**QUOTED PASSAGE**
################

I volunteered to help bring down the dead and wounded. It was a gruesome task indeed. It was an interesting eye-opener for me. I learned there is some chivalry in warfare after all. In spite of the killing, torture and inhumanity, there was a code the enemy respected. Before going up to carry down the dead and wounded we were to leave behind all of our weapons. Also, we were to wear a cloth band on our arm with a red cross prominently displayed on it. And do you know? In spite of all our fear and apprehension the enemy never once fired a shot at us. Such is war.
On our present day trip we were gifted to have as our guide Gianni Blasi who became our mentor, advisor and friend. He had lived for some years in Toronto. However, he returned to Italy to live among his friends and relatives.
Over the years he had grown to respect the unit I served in during the war - The First Special Service Force. He made a study of the places we served and where we fought. In fact, I swear he knew more about our outfit and its accomplishments than most of us veterans did.
Gianni spoke both English and Italian fluently and he even knew the place where we set up our base camp on La Defensa. I told him my story of the farmer who met a terrible end and the heart-wrenching picture of his wife and small children running out to where the explosion occurred.
"That's remarkable!" said Gianni. "Because that house is still standing!"
It seems that because he knew where our base camp was he could picture the valley I saw below.
Gianni took me and my family in his car to a spot about 50 yards from the house. It looked to me as it did 69 years ago. It was an emotional time for me. War is hell.

################

**YOUR ASSIGNMENT**
Write out, word for word, the part of the account of revisiting a wartime battlefield in Italy that opens with the words containing "Gianni spoke both" and closes with "I saw below.". The material after this text is separate from it.

**INFORMATION SHOWN**
################

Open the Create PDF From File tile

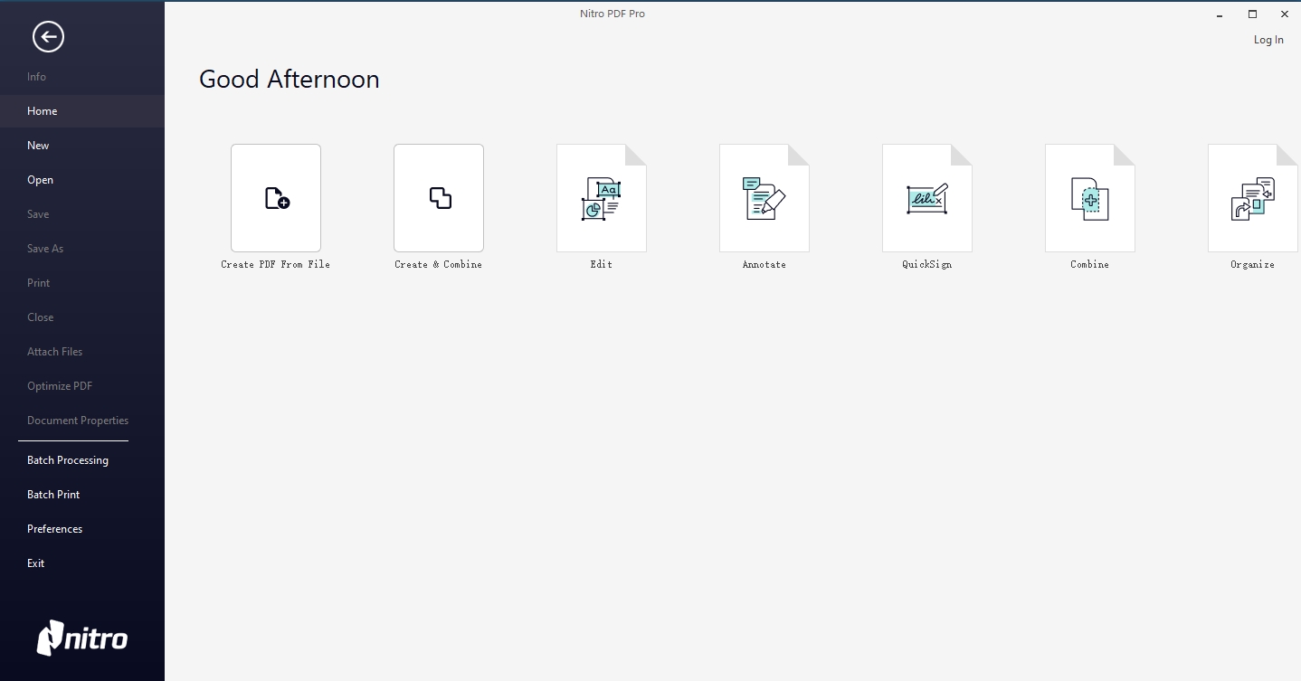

################

**WRITTEN SOLUTION**
Gianni spoke both English and Italian fluently and he even knew the place where we set up our base camp on La Defensa. I told him my story of the farmer who met a terrible end and the heart-wrenching picture of his wife and small children running out to where the explosion occurred.
"That's remarkable!" said Gianni. "Because that house is still standing!"
It seems that because he knew where our base camp was he could picture the valley I saw below.